### Given passage
Plant reproduction, seed dispersal & germination

The anther

The site of meiosis - 4 haploid cells “each is called a pollen grain”. Then, they undergo mitosis BUT THEY DO NOT SEPARATE. Only the nuclei undergo mitosis: haploid nuclei a → 2 haploid nuclei = 3 haploid nuclei in ONE pollen grain. 2 nuclei in each pollen grain will be male gametes, 1 will help with fertilization

The ovum

Site of meiosis - produces 4 haploid cells, but the unequal division of the cytoplasm/organelles leads to only 1 haploid cell and 3 polar nuclei. This egg goes through multiple rounds of mitosis to produce 8 haploid cells. 7 of these cells are helper cells, only 1 will be the haploid egg.

Pollination

Transfer of pollen from anther to stigma through wind/animals.

Fertilization

Pollination is the transfer of pollen grains from the anther to the stigma.

After pollination, a tube cell (also called the helper cell) within the pollen grain grows a pollen tube down the style and into the ovary.

The pollen tube carries two haploid sperm nuclei (male gametes) to the ovule.

One sperm nucleus fuses with the egg cell to form a diploid zygote (2n). This is fertilisation.

(Entries from a data collection)
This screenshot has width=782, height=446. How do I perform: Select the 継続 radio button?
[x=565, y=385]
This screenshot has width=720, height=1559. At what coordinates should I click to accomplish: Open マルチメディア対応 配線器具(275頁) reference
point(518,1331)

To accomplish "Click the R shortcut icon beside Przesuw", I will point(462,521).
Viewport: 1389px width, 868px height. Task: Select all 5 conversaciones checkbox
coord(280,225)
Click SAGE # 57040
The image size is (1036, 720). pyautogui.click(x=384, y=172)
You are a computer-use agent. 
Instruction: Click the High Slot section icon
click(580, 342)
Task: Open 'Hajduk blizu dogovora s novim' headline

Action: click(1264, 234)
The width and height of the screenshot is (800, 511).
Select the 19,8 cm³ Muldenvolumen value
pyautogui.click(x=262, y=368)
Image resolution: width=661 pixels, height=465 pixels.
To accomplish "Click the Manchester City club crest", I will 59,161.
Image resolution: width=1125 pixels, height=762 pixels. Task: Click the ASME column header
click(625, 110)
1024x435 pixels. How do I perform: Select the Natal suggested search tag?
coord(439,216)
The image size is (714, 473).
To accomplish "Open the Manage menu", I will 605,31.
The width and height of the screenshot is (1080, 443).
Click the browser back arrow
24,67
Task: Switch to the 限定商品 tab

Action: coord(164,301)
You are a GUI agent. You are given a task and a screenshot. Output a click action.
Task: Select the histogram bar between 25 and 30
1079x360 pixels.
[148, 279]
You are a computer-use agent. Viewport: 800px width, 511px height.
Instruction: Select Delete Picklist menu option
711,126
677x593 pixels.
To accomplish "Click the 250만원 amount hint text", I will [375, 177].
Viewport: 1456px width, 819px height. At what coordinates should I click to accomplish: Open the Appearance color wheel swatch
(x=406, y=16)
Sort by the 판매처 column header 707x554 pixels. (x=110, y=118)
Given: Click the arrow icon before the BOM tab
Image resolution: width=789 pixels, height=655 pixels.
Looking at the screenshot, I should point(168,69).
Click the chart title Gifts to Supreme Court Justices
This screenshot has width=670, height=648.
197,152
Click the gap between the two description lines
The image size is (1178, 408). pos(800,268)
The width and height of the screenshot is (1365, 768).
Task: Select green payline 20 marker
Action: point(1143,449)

### Problems and tasks
**a.** Answer from the plant reproduction notes:
(i) How many haploid nuclei end up in one pollen grain?
(ii) By what means is pollen transferred from anther to stigma?
(iii) What does one sperm nucleus fuse with, and what does that fusion form?
**b.** Extend the plant reproduction notes past their final line.

### Exercise results
**a.**
(i) 3 haploid nuclei.
(ii) Wind or animals.
(iii) The egg cell, forming a diploid zygote (2n).

**b.**
The zygote undergoes mitosis to form an embryo, which later develops into the seed.

The second sperm nucleus fuses with the two haploid polar nuclei in the central cell.

This process is called triple fusion because three haploid nuclei fuse together:

n+n+n=3n

Triple fusion produces a triploid endosperm (3n).

The endosperm surrounds and nourishes the developing embryo.

Because two fusion events occur, the process is called double fertilisation, a feature unique to flowering plants.

Petal

Attracts pollinators

Stamen

Anther + filament.

Filament

Holds up anther to position the pollinator so it’ll come in contact with the pollen

Stigma

Captures pollen, it’s sticky

Style

Long tube that positions stigma to allow this pollination to happen

Sepal

protects the developing flower

Ovule

meiosis and seed development

Cross pollination

Transfer of pollen to one stigma from a different anther. More genetic diversity than self-pollination.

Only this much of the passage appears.